#### DATA TO PROCESS ####

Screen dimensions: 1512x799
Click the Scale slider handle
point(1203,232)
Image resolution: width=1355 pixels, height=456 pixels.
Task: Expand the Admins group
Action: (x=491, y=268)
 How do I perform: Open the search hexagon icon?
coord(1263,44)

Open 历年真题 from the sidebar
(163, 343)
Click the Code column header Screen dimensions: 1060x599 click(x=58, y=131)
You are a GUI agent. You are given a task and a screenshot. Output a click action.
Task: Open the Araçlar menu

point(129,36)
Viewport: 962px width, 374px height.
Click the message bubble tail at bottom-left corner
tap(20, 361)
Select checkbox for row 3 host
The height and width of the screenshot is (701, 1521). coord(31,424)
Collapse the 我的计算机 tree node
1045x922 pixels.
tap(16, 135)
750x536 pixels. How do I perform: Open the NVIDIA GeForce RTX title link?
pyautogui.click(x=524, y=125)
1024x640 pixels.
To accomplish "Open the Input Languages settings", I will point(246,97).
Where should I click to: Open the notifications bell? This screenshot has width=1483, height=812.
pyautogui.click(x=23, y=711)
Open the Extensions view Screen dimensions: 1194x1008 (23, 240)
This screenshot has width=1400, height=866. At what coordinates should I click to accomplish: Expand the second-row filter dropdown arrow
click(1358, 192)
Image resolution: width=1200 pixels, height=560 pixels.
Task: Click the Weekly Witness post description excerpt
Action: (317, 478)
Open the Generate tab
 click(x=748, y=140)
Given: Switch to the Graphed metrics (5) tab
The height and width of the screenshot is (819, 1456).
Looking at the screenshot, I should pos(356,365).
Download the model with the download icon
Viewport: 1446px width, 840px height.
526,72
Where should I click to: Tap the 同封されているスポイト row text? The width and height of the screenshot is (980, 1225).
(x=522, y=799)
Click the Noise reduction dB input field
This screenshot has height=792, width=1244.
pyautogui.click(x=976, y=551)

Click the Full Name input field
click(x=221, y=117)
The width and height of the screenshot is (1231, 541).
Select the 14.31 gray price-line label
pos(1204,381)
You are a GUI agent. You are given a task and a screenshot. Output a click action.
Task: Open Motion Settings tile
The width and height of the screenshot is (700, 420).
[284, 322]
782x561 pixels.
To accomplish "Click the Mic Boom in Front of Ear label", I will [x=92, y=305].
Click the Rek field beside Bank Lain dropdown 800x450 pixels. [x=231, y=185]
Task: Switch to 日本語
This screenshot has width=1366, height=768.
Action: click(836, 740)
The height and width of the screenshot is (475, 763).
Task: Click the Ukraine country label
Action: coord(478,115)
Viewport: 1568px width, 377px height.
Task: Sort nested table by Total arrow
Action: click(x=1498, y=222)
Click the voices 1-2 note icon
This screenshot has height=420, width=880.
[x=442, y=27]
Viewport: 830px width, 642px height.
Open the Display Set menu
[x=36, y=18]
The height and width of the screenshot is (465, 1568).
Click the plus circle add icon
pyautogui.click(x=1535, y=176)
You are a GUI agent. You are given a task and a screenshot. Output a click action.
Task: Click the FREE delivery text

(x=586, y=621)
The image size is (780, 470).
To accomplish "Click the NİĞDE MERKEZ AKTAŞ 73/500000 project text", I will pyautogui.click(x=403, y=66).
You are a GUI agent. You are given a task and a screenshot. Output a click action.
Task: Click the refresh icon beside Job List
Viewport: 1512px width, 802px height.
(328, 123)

####

### GIVEN PROBLEM
Reproduce all of the items above line for line, with no changes.

### THE COMPLETED TASK
Screen dimensions: 1512x799
Click the Scale slider handle
point(1203,232)
Image resolution: width=1355 pixels, height=456 pixels.
Task: Expand the Admins group
Action: (x=491, y=268)
 How do I perform: Open the search hexagon icon?
coord(1263,44)

Open 历年真题 from the sidebar
(163, 343)
Click the Code column header Screen dimensions: 1060x599 click(x=58, y=131)
You are a GUI agent. You are given a task and a screenshot. Output a click action.
Task: Open the Araçlar menu

point(129,36)
Viewport: 962px width, 374px height.
Click the message bubble tail at bottom-left corner
tap(20, 361)
Select checkbox for row 3 host
The height and width of the screenshot is (701, 1521). coord(31,424)
Collapse the 我的计算机 tree node
1045x922 pixels.
tap(16, 135)
750x536 pixels. How do I perform: Open the NVIDIA GeForce RTX title link?
pyautogui.click(x=524, y=125)
1024x640 pixels.
To accomplish "Open the Input Languages settings", I will point(246,97).
Where should I click to: Open the notifications bell? This screenshot has width=1483, height=812.
pyautogui.click(x=23, y=711)
Open the Extensions view Screen dimensions: 1194x1008 (23, 240)
This screenshot has width=1400, height=866. At what coordinates should I click to accomplish: Expand the second-row filter dropdown arrow
click(1358, 192)
Image resolution: width=1200 pixels, height=560 pixels.
Task: Click the Weekly Witness post description excerpt
Action: (317, 478)
Open the Generate tab
 click(x=748, y=140)
Given: Switch to the Graphed metrics (5) tab
The height and width of the screenshot is (819, 1456).
Looking at the screenshot, I should pos(356,365).
Download the model with the download icon
Viewport: 1446px width, 840px height.
526,72
Where should I click to: Tap the 同封されているスポイト row text? The width and height of the screenshot is (980, 1225).
(x=522, y=799)
Click the Noise reduction dB input field
This screenshot has height=792, width=1244.
pyautogui.click(x=976, y=551)

Click the Full Name input field
click(x=221, y=117)
The width and height of the screenshot is (1231, 541).
Select the 14.31 gray price-line label
pos(1204,381)
You are a GUI agent. You are given a task and a screenshot. Output a click action.
Task: Open Motion Settings tile
The width and height of the screenshot is (700, 420).
[284, 322]
782x561 pixels.
To accomplish "Click the Mic Boom in Front of Ear label", I will [x=92, y=305].
Click the Rek field beside Bank Lain dropdown 800x450 pixels. [x=231, y=185]
Task: Switch to 日本語
This screenshot has width=1366, height=768.
Action: click(836, 740)
The height and width of the screenshot is (475, 763).
Task: Click the Ukraine country label
Action: coord(478,115)
Viewport: 1568px width, 377px height.
Task: Sort nested table by Total arrow
Action: click(x=1498, y=222)
Click the voices 1-2 note icon
This screenshot has height=420, width=880.
[x=442, y=27]
Viewport: 830px width, 642px height.
Open the Display Set menu
[x=36, y=18]
The height and width of the screenshot is (465, 1568).
Click the plus circle add icon
pyautogui.click(x=1535, y=176)
You are a GUI agent. You are given a task and a screenshot. Output a click action.
Task: Click the FREE delivery text

(x=586, y=621)
The image size is (780, 470).
To accomplish "Click the NİĞDE MERKEZ AKTAŞ 73/500000 project text", I will pyautogui.click(x=403, y=66).
You are a GUI agent. You are given a task and a screenshot. Output a click action.
Task: Click the refresh icon beside Job List
Viewport: 1512px width, 802px height.
(328, 123)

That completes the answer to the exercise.